Exhibit 99.5
CONVERSION NOTICE
May 25, 2022
To: | Q&K International Group Limited (the “Company”) |
RE: CONVERTIBLE NOTE DATED JULY 29. 2020, AS AMENDED PURSUANT TO AMENDMENT NO. 2 DATED MAY 25, 2022 (the “Note”)
The undersigned Holder of the Note hereby irrevocably elects to convert US$55,527,253 representing the entire principal amount and the Applicable Share Interest of the Note into 13,222,978,350 Class A Ordinary Shares of the Company pursuant to the conditions set forth in such Note.
Date of Conversion: May 25, 2022
We desire all of such Class A Ordinary Shares to be registered in our name.
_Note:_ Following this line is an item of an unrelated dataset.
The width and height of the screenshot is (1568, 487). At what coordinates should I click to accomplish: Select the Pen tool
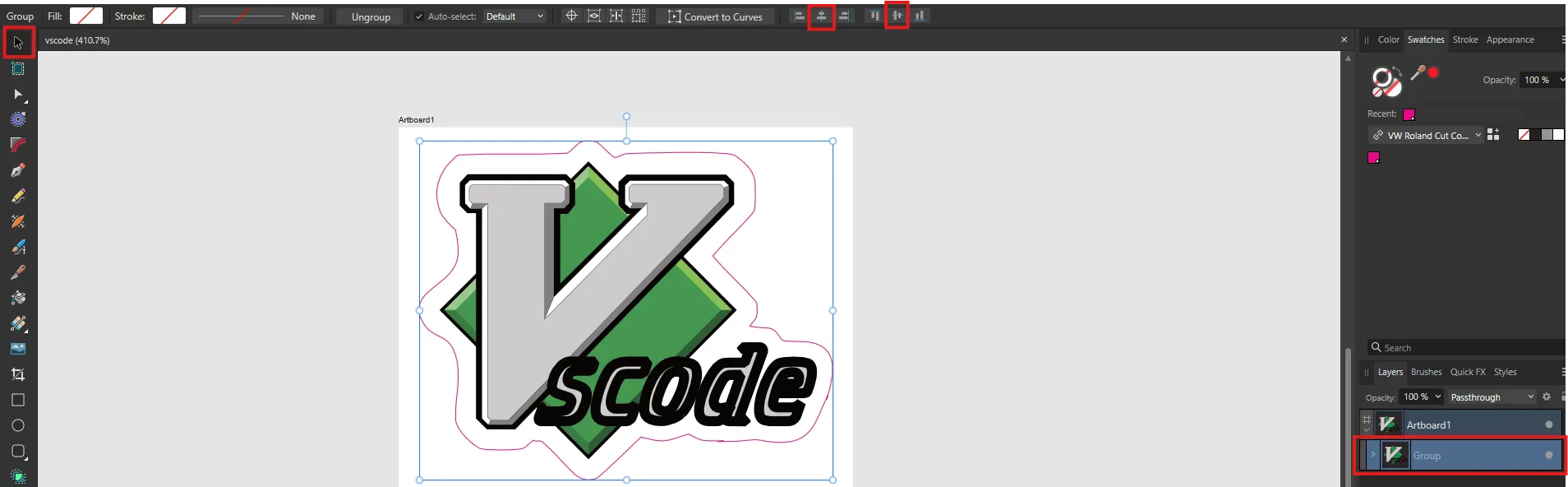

We represent that the undersigned Holder of the Note and any person for which the Holder is holding on behalf of (i) is not a U.S. person and is located outside of the United States, as such terms are defined in Rule 902 of Regulation S under the Securities Act and (ii) has held the Note for more than 40 days.
We further represent that the undersigned Holder of the Note and any person for which the Holder is holding on behalf of is: [check relevant boxes]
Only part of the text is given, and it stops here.